Dislocations are the main carriers of the plasticity and are the dominate deformation mechanism in metallic materials. With recent innovations in manufacturing, a number of novel metallic materials with high strength have been produced. Compared to the conventional metals, these metallic materials are more chemically and microstructurally complex. To best tailor these features for optimal performnace, it is necessary to understand how these complex factors affect dislocation dynamics, such as nucleation and propagation. Using atomistic simulations, this thesis research aims to reveal the dislocation dynamics responsible for their superior strength in three types of metallic materials, i.e., multi-principal element alloys (MPEAs) with local chemical fluctuations, metallic nanolaminates with interfaces, and irradiated metals with helium (He) nanobubbles.

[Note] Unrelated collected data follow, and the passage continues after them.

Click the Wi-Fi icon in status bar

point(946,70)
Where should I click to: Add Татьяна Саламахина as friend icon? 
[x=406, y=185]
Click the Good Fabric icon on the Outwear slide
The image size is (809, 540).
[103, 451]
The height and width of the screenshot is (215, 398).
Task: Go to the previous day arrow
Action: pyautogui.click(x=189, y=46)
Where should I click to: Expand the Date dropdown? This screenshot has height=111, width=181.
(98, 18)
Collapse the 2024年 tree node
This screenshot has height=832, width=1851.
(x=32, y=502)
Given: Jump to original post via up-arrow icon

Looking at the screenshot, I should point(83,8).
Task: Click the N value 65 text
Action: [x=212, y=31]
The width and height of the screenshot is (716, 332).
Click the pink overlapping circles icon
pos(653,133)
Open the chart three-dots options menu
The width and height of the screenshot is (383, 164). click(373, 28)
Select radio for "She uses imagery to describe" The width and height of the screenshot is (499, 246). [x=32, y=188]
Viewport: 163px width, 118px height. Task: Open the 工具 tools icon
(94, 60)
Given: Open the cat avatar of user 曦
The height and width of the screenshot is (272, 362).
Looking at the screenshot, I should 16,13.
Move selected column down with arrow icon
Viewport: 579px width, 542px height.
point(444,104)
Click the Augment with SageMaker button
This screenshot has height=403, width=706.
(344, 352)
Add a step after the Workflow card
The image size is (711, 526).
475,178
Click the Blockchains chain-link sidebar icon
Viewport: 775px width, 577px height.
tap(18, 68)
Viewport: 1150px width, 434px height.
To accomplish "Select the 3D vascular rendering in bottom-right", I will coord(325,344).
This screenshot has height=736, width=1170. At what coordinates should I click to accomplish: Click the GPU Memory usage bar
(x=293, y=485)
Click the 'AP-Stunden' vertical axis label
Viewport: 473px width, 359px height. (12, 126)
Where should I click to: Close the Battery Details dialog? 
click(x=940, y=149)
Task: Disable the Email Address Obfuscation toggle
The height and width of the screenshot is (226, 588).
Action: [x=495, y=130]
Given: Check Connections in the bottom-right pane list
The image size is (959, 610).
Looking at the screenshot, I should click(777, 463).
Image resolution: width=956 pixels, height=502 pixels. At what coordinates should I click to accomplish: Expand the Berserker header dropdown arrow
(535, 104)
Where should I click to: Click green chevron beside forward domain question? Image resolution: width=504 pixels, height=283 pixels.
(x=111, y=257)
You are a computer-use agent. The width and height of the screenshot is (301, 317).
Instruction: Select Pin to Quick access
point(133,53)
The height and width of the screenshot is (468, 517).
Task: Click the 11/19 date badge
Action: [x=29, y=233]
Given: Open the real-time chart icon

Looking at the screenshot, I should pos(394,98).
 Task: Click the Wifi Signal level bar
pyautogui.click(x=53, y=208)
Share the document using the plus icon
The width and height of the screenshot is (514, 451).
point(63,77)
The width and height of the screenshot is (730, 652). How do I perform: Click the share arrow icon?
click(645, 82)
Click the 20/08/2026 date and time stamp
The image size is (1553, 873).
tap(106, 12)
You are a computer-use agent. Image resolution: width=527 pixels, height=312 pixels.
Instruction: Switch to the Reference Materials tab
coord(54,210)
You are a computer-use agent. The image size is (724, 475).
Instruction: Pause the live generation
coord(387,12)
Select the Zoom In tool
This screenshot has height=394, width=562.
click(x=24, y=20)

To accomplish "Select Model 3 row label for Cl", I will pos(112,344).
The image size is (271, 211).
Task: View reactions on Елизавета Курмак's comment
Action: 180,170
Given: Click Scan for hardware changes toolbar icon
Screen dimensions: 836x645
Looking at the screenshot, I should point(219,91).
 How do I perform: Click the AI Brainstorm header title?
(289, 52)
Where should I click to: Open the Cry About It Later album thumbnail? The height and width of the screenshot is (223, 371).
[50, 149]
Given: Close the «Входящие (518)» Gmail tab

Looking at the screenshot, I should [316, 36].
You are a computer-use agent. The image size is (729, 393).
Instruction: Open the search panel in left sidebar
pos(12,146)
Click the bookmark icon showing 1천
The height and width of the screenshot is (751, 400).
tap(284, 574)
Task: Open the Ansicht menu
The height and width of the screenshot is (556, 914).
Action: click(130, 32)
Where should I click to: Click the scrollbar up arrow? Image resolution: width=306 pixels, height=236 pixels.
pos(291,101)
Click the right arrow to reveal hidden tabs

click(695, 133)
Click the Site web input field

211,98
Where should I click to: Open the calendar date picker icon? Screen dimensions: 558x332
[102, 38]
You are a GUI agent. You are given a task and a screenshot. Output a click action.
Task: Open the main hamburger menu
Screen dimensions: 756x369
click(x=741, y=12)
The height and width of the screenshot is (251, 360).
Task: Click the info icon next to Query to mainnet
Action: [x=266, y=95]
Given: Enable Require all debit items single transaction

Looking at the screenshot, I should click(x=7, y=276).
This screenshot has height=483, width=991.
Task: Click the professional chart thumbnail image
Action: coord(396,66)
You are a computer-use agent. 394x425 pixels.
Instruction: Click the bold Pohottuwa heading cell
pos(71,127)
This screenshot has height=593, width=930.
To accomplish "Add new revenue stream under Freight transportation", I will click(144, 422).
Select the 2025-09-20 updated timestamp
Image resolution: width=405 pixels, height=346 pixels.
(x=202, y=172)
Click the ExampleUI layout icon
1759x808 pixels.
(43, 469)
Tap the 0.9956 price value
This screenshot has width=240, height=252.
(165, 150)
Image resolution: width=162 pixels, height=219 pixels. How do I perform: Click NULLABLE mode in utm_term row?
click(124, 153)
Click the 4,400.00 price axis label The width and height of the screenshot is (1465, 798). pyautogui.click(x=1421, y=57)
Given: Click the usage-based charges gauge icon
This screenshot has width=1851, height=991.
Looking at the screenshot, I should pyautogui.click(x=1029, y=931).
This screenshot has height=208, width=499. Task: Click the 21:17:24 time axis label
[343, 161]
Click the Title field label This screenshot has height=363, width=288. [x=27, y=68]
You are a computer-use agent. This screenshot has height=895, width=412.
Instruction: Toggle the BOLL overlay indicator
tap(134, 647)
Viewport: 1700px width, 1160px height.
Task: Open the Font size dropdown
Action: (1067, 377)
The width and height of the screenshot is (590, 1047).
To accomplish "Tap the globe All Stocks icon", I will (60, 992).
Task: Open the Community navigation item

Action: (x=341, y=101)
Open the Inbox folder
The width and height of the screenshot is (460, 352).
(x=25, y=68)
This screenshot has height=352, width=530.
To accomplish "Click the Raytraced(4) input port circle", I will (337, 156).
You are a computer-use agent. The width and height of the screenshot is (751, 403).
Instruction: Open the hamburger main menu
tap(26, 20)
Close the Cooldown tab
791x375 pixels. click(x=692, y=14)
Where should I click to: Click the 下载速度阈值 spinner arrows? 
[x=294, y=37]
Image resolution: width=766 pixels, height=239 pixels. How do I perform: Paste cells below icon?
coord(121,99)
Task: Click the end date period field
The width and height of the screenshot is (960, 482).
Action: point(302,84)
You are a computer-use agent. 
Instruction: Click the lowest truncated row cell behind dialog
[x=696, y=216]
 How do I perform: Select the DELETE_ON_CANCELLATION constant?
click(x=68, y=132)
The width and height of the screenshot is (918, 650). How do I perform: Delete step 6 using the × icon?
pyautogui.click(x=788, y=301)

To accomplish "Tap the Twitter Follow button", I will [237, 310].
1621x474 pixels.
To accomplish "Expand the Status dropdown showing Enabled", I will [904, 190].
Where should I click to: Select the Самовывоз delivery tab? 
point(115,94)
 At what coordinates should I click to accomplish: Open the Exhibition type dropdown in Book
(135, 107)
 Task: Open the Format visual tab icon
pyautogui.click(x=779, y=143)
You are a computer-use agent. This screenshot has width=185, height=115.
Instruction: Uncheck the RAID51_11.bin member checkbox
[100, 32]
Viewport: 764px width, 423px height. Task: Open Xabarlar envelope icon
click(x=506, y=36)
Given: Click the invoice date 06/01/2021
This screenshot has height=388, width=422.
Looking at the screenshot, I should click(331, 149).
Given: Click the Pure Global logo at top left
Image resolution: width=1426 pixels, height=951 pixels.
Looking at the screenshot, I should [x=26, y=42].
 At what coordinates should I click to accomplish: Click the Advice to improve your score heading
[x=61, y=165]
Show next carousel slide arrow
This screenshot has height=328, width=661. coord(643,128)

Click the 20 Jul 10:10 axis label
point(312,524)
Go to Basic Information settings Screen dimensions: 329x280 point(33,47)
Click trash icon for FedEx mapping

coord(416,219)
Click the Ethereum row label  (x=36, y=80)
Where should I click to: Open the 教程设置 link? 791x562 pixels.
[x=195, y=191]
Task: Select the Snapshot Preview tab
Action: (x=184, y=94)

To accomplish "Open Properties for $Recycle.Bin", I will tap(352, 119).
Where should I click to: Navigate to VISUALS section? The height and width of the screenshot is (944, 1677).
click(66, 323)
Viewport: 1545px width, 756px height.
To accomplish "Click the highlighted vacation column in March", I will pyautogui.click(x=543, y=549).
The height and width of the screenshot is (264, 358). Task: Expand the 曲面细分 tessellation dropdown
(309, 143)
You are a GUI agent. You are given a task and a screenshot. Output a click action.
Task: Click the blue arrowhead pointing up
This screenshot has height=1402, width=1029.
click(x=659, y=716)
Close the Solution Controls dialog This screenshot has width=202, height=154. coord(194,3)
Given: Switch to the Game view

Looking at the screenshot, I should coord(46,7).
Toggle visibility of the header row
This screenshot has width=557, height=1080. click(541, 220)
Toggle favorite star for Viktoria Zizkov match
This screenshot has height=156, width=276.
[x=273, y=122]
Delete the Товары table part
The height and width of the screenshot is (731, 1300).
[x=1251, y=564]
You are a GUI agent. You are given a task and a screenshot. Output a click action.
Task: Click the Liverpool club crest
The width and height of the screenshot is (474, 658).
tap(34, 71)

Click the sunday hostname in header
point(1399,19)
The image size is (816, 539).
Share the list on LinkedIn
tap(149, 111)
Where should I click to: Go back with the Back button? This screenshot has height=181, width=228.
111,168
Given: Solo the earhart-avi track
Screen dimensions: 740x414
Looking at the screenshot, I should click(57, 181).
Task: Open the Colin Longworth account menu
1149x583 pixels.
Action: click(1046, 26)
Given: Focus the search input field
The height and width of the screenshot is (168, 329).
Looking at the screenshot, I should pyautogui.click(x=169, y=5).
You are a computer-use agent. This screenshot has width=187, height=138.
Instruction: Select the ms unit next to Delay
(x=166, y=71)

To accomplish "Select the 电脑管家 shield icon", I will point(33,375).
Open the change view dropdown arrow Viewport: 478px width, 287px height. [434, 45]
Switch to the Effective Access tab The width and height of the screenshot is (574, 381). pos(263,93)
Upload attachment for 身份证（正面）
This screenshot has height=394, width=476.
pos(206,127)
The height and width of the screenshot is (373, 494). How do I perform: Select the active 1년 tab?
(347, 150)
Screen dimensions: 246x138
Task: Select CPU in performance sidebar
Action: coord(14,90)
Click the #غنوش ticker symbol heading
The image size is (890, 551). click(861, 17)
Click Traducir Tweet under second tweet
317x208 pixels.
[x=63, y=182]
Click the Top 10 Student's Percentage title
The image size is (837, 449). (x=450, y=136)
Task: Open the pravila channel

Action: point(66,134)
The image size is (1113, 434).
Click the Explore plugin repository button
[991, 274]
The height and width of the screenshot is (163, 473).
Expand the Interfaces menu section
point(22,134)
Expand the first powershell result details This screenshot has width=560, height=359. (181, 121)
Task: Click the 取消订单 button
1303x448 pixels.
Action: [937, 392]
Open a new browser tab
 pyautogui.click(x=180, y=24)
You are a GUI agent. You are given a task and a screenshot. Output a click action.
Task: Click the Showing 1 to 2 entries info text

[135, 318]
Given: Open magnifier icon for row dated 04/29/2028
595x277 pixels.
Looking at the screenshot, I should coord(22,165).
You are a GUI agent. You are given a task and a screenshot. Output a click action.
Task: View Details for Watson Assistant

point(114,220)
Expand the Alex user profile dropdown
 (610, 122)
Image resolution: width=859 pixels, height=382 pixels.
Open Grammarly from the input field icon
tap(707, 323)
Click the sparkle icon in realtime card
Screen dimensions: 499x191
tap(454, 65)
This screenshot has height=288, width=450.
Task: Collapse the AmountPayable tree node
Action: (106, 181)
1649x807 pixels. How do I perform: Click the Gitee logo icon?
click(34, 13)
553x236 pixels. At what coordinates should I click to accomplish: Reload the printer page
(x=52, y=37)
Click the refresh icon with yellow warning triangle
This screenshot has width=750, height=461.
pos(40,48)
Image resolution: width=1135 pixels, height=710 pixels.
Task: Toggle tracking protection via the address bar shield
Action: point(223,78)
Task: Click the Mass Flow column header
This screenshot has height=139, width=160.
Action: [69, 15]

First, in CoCrNi MPEA, local chemical fluctuations, i.e., lattice distortion (LD) and chemical short-range order (CSRO), play an important role in the nucleation and evolution of dislocations. Under uniaxial tensile loading, LD not only lowers the Young’s modulus and strain for nucleation of Shockley partial (SP) dislocations, but also promotes the nucleation of SP dislocations and reduces their mobility, providing enough space and time for the nucleation of nanotwinning. By contrast, CSRO enhances the Young’s modulus and critical strain to nucleate SP dislocations. Similarly, dislocations are also resisted by CSRO clusters, resulting in CSRO strengthening.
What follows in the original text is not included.